51829 Williemccool

Discovery
- Discovered by: NEAT
- Discovery site: Palomar Obs.
- Discovery date: 21 July 2001

Designations
- Pronunciation: /ˌwɪliməˈkuːl/
- Named after: William C. McCool (American astronaut)
- Alternative designations: 2001 OD_{41} · 2000 AQ_{162}
- Minor planet category: main-belt · (inner) Vesta

Orbital characteristics
- Epoch 4 September 2017 (JD 2458000.5)
- Uncertainty parameter 0
- Observation arc: 21.28 yr (7,773 days)
- Aphelion: 2.4023 AU
- Perihelion: 2.1540 AU
- Semi-major axis: 2.2782 AU
- Eccentricity: 0.0545
- Orbital period (sidereal): 3.44 yr (1,256 days)
- Mean anomaly: 331.36°
- Mean motion: 0° 17^{m} 11.76^{s} / day
- Inclination: 7.5659°
- Longitude of ascending node: 93.340°
- Argument of perihelion: 119.31°

Physical characteristics
- Dimensions: 1.9 km (est. at 0.40)
- Geometric albedo: 0.40 (assumed)
- Absolute magnitude (H): 15.2

= 51829 Williemccool =

Asteroid

51829 Williemccool (provisional designation ') is a Vestian asteroid from the inner regions of the asteroid belt, approximately 2 kilometers in diameter. It was discovered on 21 July 2001, by astronomers of the Near-Earth Asteroid Tracking program at Palomar Observatory in California, United States. The asteroid was named in memory of American astronaut and pilot William C. McCool, who died in the Space Shuttle Columbia disaster. The designation "Williemccool" reflects his nickname, Willie.

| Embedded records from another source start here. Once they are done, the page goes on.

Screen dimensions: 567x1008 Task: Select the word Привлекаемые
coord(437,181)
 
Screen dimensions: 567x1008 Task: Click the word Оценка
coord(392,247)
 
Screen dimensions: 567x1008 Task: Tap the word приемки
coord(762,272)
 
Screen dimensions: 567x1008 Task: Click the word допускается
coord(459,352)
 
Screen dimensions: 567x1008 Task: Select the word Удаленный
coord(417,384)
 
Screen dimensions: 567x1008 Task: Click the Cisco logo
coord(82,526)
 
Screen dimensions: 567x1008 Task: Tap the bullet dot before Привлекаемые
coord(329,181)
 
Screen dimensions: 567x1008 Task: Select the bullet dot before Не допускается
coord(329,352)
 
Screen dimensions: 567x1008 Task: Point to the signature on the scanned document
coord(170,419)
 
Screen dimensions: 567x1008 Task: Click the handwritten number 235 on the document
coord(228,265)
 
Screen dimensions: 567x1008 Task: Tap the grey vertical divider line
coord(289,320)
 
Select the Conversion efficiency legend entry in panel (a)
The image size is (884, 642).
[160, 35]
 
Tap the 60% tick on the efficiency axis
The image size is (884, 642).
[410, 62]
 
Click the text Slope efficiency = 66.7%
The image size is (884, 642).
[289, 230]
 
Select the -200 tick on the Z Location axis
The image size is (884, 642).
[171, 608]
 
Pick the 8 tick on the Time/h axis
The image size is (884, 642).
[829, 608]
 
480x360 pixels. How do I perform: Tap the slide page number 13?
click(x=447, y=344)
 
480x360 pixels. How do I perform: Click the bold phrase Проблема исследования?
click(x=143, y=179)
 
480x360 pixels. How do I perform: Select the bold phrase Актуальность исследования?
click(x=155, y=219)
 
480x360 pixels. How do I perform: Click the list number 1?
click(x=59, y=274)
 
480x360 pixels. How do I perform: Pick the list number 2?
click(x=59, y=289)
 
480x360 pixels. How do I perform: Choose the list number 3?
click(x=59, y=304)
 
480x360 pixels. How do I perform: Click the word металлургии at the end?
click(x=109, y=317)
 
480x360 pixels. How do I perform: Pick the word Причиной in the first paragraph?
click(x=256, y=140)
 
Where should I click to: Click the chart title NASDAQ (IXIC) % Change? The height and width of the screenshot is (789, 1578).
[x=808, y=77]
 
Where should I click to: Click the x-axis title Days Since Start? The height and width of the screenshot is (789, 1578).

== Orbit and classification ==
Williemccool is a member of the Vesta family (401). Vestian asteroids have a composition akin to cumulate eucrites (HED meteorites) and are thought to have originated deep within 4 Vesta's crust, possibly from the Rheasilvia crater, a large impact crater on its southern hemisphere near the South pole, formed as a result of a subcatastrophic collision. Vesta is the main belt's second-largest and second-most-massive body after Ceres.

It orbits the Sun in the inner main-belt at a distance of 2.2–2.4 AU once every 3 years and 5 months (1,256 days; semi-major axis of 2.28 AU). Its orbit has an eccentricity of 0.05 and an inclination of 8° with respect to the ecliptic.

The body's observation arc begins with a precovery taken by Spacewatch at Kitt Peak Observatory in December 1995, more than 6 years prior to its official discovery observation at Palomar.

== Physical characteristics ==

=== Rotation period ===
As of 2017, no rotational lightcurve of Williemccool has been obtained from photometric observations. The asteroid's rotation period, poles and shape remain unknown.

=== Diameter and albedo ===
Williemccool has not been observed by any of the space-based surveys such as the NEOWISE mission of NASA's Wide-field Infrared Survey Explorer, IRAS or the Akari satellite. A generic magnitude-to-diameter conversion gives a diameter of 1.9 kilometers based on an absolute magnitude of 15.2 and an assumed albedo 0.40, typical for members of the Vesta family.

== Naming ==
This minor planet was named in memory of William Cameron McCool (1961–2003), an American astronaut and pilot of STS-107, who died in the Space Shuttle Columbia disaster on 1 February 2003. The approved naming citation was published by the Minor Planet Center on 6 August 2003 (M.P.C. 49283).

The following asteroids were named in memory of the other six Columbia crew members: 51823 Rickhusband, 51824 Mikeanderson, 51825 Davidbrown, 51826 Kalpanachawla, 51827 Laurelclark and 51828 Ilanramon.